Non-specific Dietary Triggers

  • Red wine
  • Alcohol
  • Beer
  • Caffeine
  • Hot beverages
  • Sugars
  • Lactose (dairy sugar)
  • Spicy food
  • Aged cheeses
  • Yogurt
  • Bacon

Specific Dietary Triggers

For those with small intestinal bacterial overgrowth (SIBO) please refer to a SIBO diet. The "Rosacea Diet" that has been promoted on the Internet is a low sugar diet. This actually makes sense if there is underlying SIBO.

Environmental Triggers

  • Sun
  • Wind
  • Heat
  • Cold
  • Going from the cold to a warm room

Other Triggers

  • Certain cosmetics
  • Stress
  • Obesity
  • Niacin
  • Microdermabrasion
  • Chemical peels
  • High dosages of isotretinoin
  • Benzyl peroxide
  • Steroids


General Skin Care

  • Wash with a mild soap such as glycerin bar soap.
  • Use moisturizers if your skin is dry - a mild one is Lubriderm - an alternative this is to use a sunscreen alone
  • Sunscreen - this is important to use. Rosacea patients are sensitive to the sun. Photosensitivity is worsened by several triggers. These include but are not limited to perfume, deodorant soaps and various medications including antibiotics that are prescribed by physicians.

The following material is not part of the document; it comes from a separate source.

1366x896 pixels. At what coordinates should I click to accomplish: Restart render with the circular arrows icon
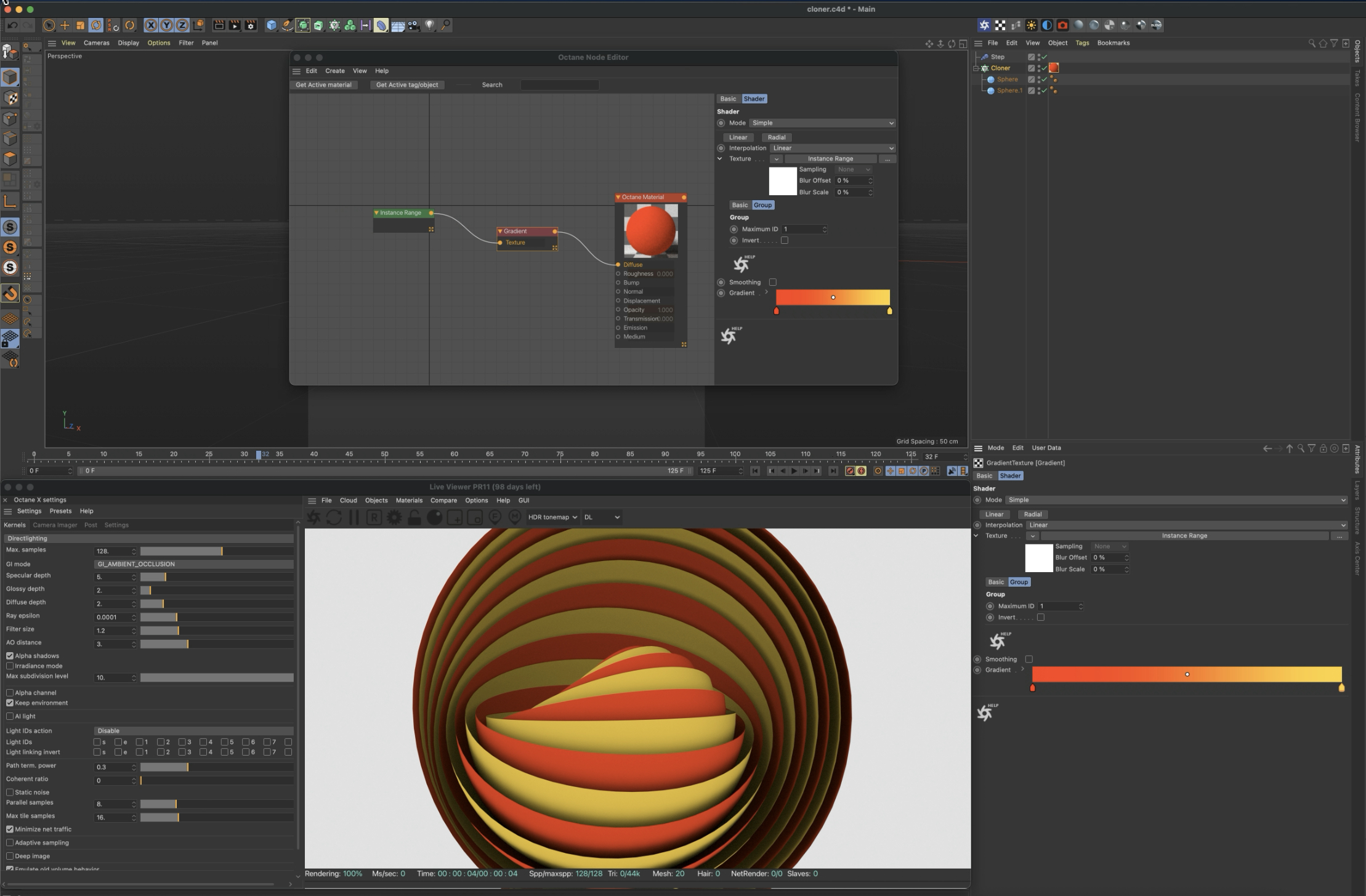pos(334,517)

List of Medical Treatments

  • Topical therapy that is often offered by physicians:
    • Azelaic acid 15% and 20% twice a day (cream or gel) – FDA approved for rosacea as "Finacea"
    • Sodium sulfacetamide 10% once or twice a day (cream, foam, lotion, or wash)
    • Metronidazole antibiotic 0.75% twice a day or 1% once a day (cream, gel or lotion) – FDA approved for rosacea as “Metrogel”
    • Soolantra - The active ingredient in Soolantra Cream is ivermectin, which is reported to have anti-parasitic and anti-inflammatory properties; however, the exact mechanism of action of Soolantra Cream in the treatment of rosacea is unknown – FDA approved for rosacea
    • Clindamycin antibiotic 1% applied twice a day (solution, lotion or gel) (this can be used if metronidazole is not tolerated)
    • Clindamycin/benzyl peroxide 1%/5% daily (gel)
    • Tretinoin 0.01% to 0.1% daily (cream or gel) for maintenance therapy and must be used with caution
    • Brimonidine cream – FDA approved for rosacea associated redness as “Mirvaso”
  • Topical therapy might be an alternative to prescription medications
    • Curcumingel. This has not been formally studied.
    • Other Internet topical products. These have not been formally studied.
  • Oral antibiotic therapy that is used when topical therapy is inadequate
    • Oracea low dose Doxycycline 40 mg daily – FDA approved for rosacea
    • Tetracycline 250-500 mg once or twice a day
    • Doxycycline 50-100 mg once or twice a day (the above antibiotics can increase photosensitivity to the sun)
    • Metronidazole or Amoxicillin 250 mg-500 mg twice a day (for refractory cases)
    • Erythromycin 30-50 mg/kg/daily
    • Azithromycin 5-10 mg/kg 3 times per week
  • Oral therapy that has been used off-label by dermatologists
    • Rifaximin
    • Isotretinoin


Overview of Antibiotic Therapy

The history of antibiotic use for rosacea is shown in the chart below. Oral antibiotics, such as tetracycline, doxycycline, and metronidazole may be effective treatment for papulopustular rosacea. Topical metronidazole and clindamycin may also be effective for pustular and papular rosacea; however, some patients experience burning and stinging. Oral tetracycline and doxycycline may control ocular rosacea symptoms in some patients. Oral and topical antibiotics are often ineffective for the treatment of persistent redness and flushing forms of rosacea. The most recent development of antibiotic therapy for rosacea by a pharmaceutical company is the use of very low-dose doxycycline. This method utilizes the anti-inflammatory activity of the antibiotic as opposed to its anti-bacterial function. Use of rifaximin has been reported in the literature but is not FDA-approved for rosacea.